Having security officers escort terminated employees off the premises is one
thing, but this is ridiculous.
On his first day on the job Monday, the new sheriff of Clayton County, Georgia,
called 27 employees into his office, stripped them of their badges, and fired
them. Then he had rooftop snipers stand guard as they were escorted out the
The sheriff, Victor Hill, defended the firings and the way he carried them
out, citing the assassination of Sheriff Derwin Brown in neighboring DeKalb
County in 2000. Brown had been gunned down in the driveway of his home three
days before he was to be sworn in.

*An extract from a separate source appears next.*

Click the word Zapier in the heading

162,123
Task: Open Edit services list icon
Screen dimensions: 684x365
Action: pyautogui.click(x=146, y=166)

Former sheriff Sidney Dorsey was found guilty
of plotting to kill him and sentenced to life in prison.
"Derwin Brown sent out letters to 25 to 30 people letting them know they
would not be reappointed when he took office," Hill observed in an interview
with the Atlanta Journal-Constitution.
The firings made by Hill this week had a racial overtone, according to the
Associated Press. Hill was among a spate of black candidates elected last year
in the county once dominated by rural whites. The employees he fired included
four of the highest-ranking officers, all of them white. Hill told the Journal-Constitution
that their replacements would be black.
But another of the newly elected black officials, county commission Chairman
Eldrin Bell, called the move illegal and filed for a restraining order. A judge
granted it, saying it appeared the employees were terminated without cause and
in violation of the county's civil service rules.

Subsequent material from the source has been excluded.